Jane admits she’s a “Type A” personality. “I don’t sit still very well,” she says.
That’s why when she felt “odd” after hosting a big family dinner on Easter Sunday in 2015 Jane did what most busy women do — she didn’t think much about it and walked it off until she felt better.
But then, the odd feeling returned and Jane’s arms became numb. She started panting.
Jane, who has worked as a communication clerk at St. Mary’s hospital for nearly 25 years, realized something wasn’t right.
“I work in this environment and the light went on — I’m having some sort of issue,” she says.
She woke her husband from a nap and told him he had to drive her to the hospital. It was a Sunday night — a typically busy time for emergency departments. Still groggy from sleep he wasn’t keen to go, until he looked at his wife. Her skin was gray.
“He knew immediately something was wrong,” Jane says.

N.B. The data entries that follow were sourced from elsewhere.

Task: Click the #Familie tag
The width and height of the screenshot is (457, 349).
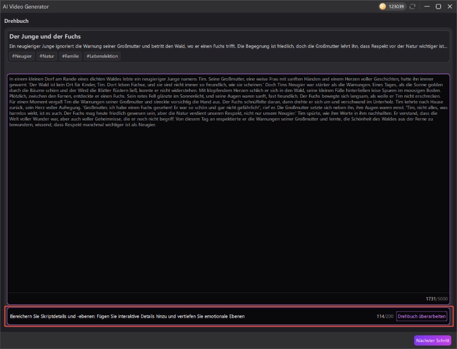Action: click(71, 56)
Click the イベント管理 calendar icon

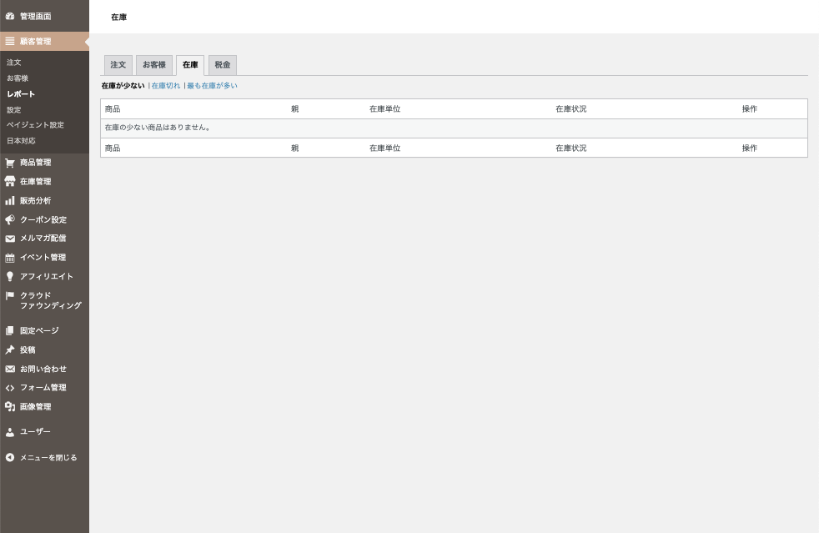(x=10, y=258)
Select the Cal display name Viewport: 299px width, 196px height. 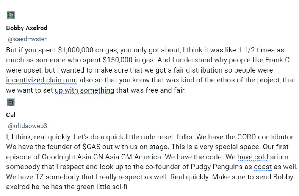pos(11,115)
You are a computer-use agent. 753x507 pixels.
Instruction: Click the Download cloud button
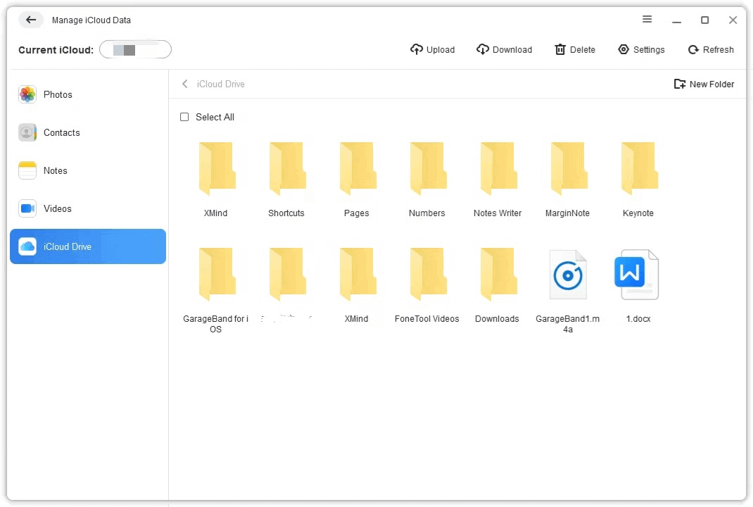(x=504, y=49)
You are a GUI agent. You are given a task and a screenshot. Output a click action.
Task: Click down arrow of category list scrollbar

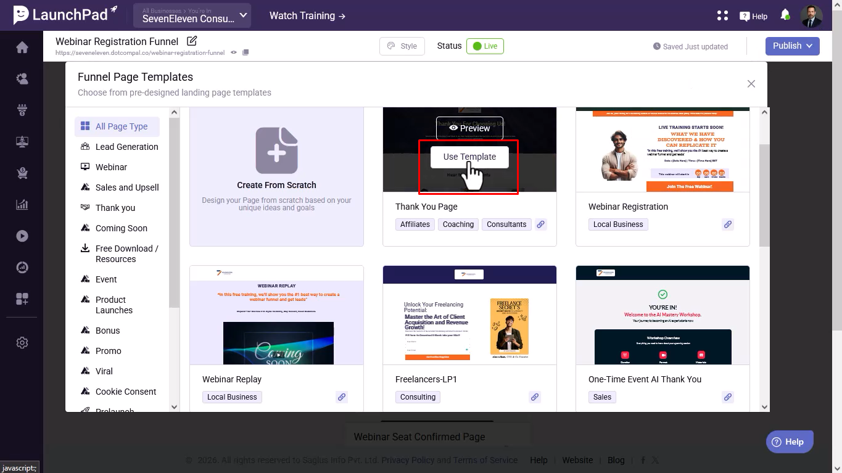pyautogui.click(x=174, y=407)
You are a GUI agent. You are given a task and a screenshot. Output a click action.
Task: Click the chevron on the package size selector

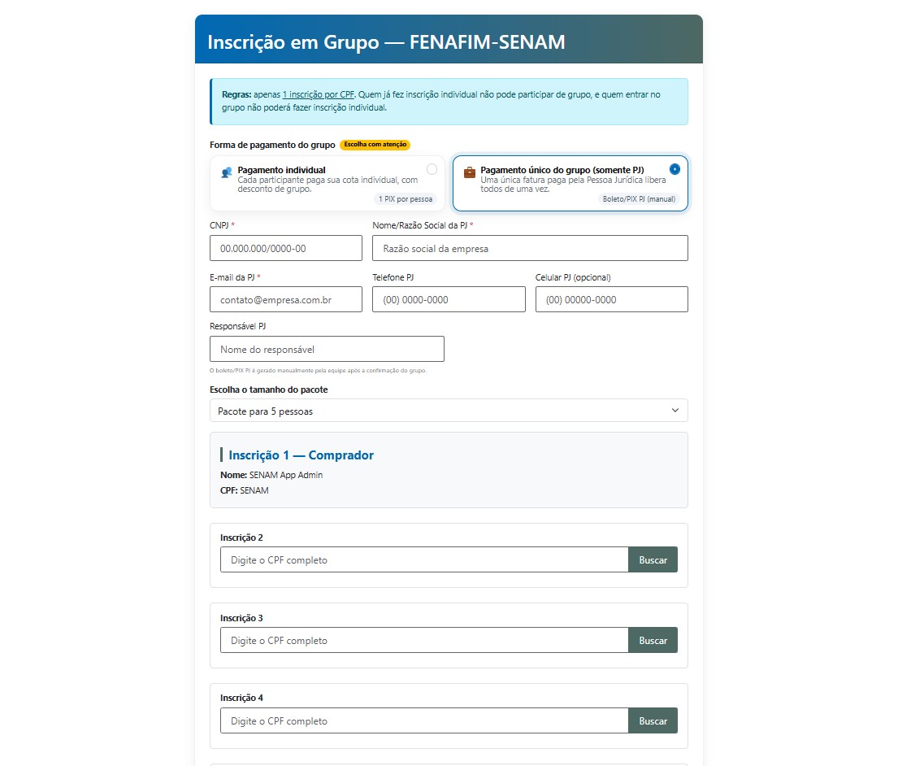point(675,411)
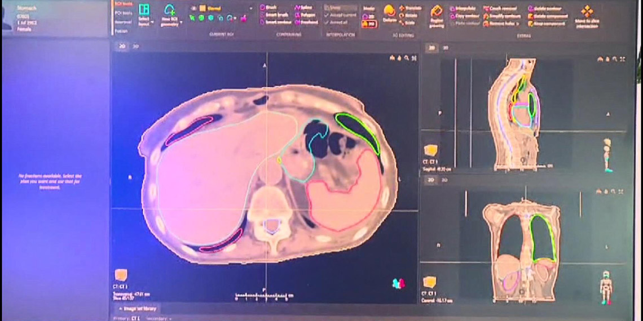Click the Deform 3D editing icon
Image resolution: width=643 pixels, height=321 pixels.
tap(389, 14)
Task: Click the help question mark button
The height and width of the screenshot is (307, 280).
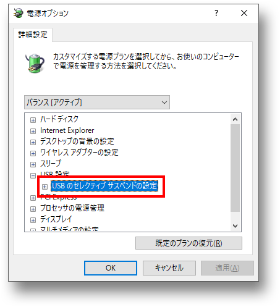Action: (216, 13)
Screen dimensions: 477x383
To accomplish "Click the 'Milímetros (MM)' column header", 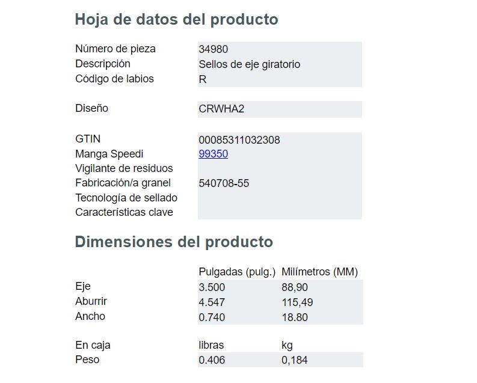I will [x=320, y=272].
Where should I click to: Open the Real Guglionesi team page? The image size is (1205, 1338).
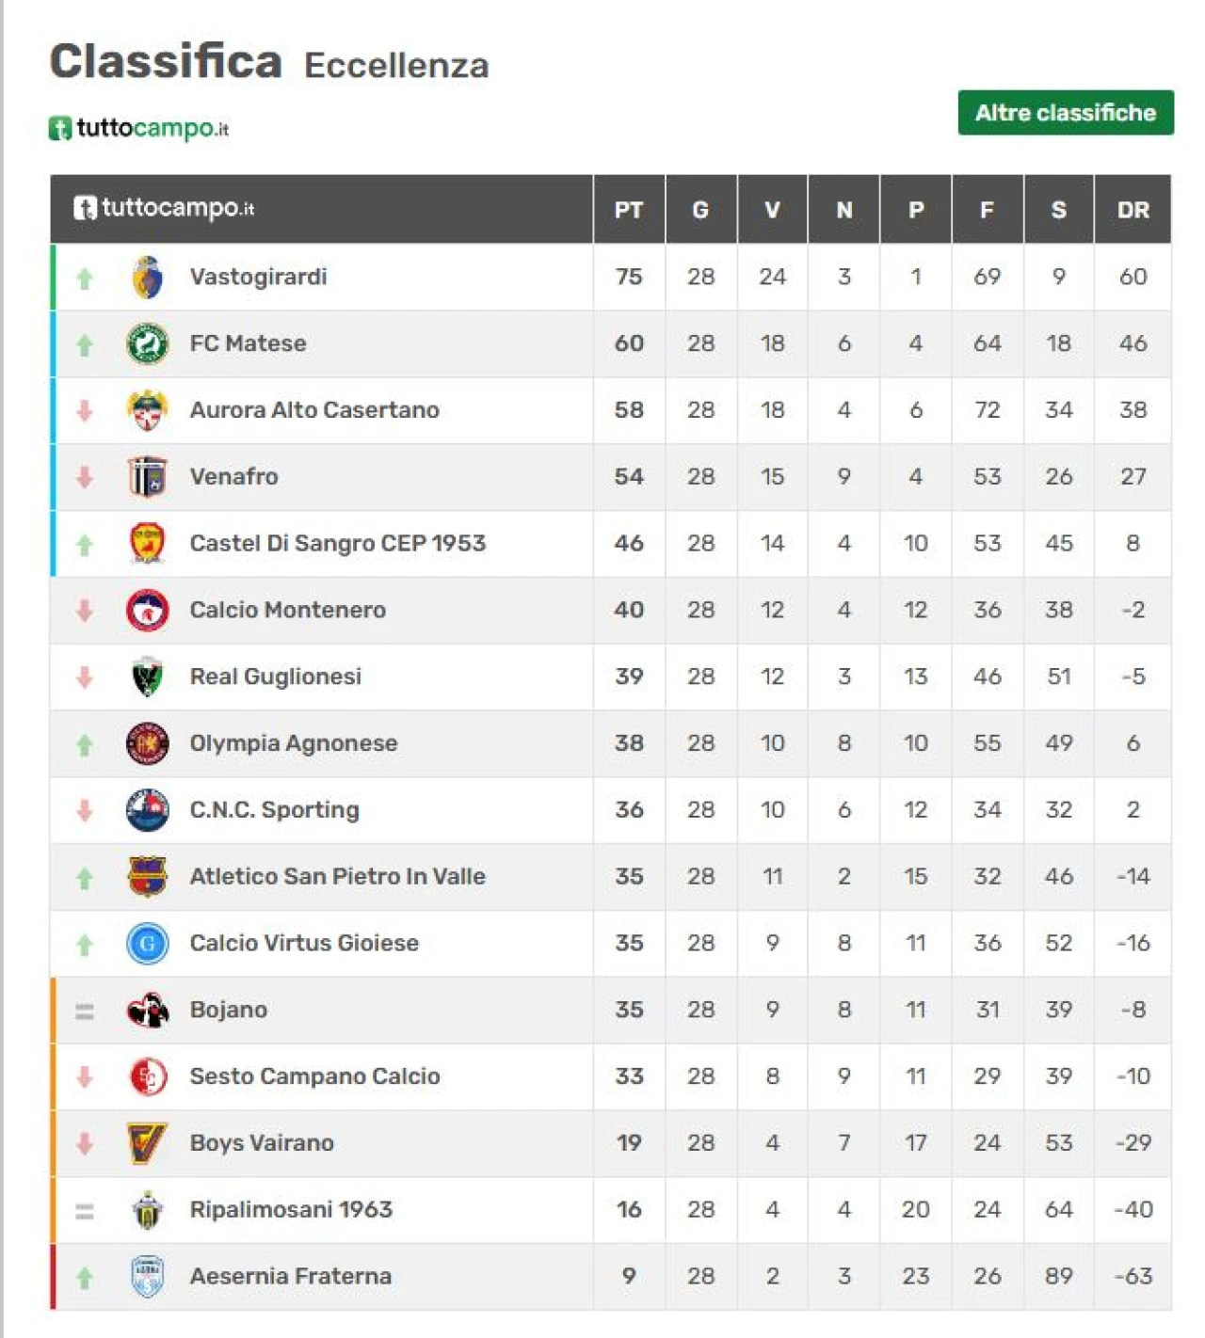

But sometimes a cardiac crisis in women can be tricky to spot since women’s symptoms are often subtle.
Jane, who was 54 at the time, didn’t have any other symptoms. She wasn’t overweight, she didn’t drink or smoke and worked out regularly.
So when she walked into St. Mary’s hospital saying she felt odd, she had to wait. But as her chest grew tight, her husband insisted Jane be seen right away. She was brought into acute care and given two sprays of nitroglycerin, which is used to treat chest pain.
Then she heard a call over the PA system for a “code stemi” — referring to a patient having a heart attack, and Jane knew the call was for her.
“So I cried,” she says, becoming overwhelmed with emotion as she recounts the memory that changed her life.
When the nurses asked her why she was crying, Jane told them she worked at the hospital and knew what was coming.
After some testing, doctors discovered Jane had a branch break from her heart, which caused her heart attack. They also discovered she had “sticky blood” and was diabetic — a condition that runs in her family but of which Jane wasn’t aware.
Now Jane wants other women to know how important it is to know your family history — even if you don’t have any symptoms.
She’s now on medication and sees St. Mary’s cardiologist Dr. Leddy at regular intervals. She has also lost 24 lbs., though she admits she “didn’t really need to.”
But she really did need to slow down and so Jane has done just that.
“I listen to my body a little bit more and if I’m tired, I have a rest. It might just be half an hour but I just have a rest,” she says. “I’m not invincible. A lot of people think they can do it all but you can’t.”
One thing she has learned is to let go of stress.
“I want to eliminate in life what I don’t like and do more of what I do like,” she says.
That includes working less. She plans to retire in two years and will spend more of her time with her grandchildren and her passions — pottery and drawing.
“I don’t live to work,” says Jane. “I work to live.”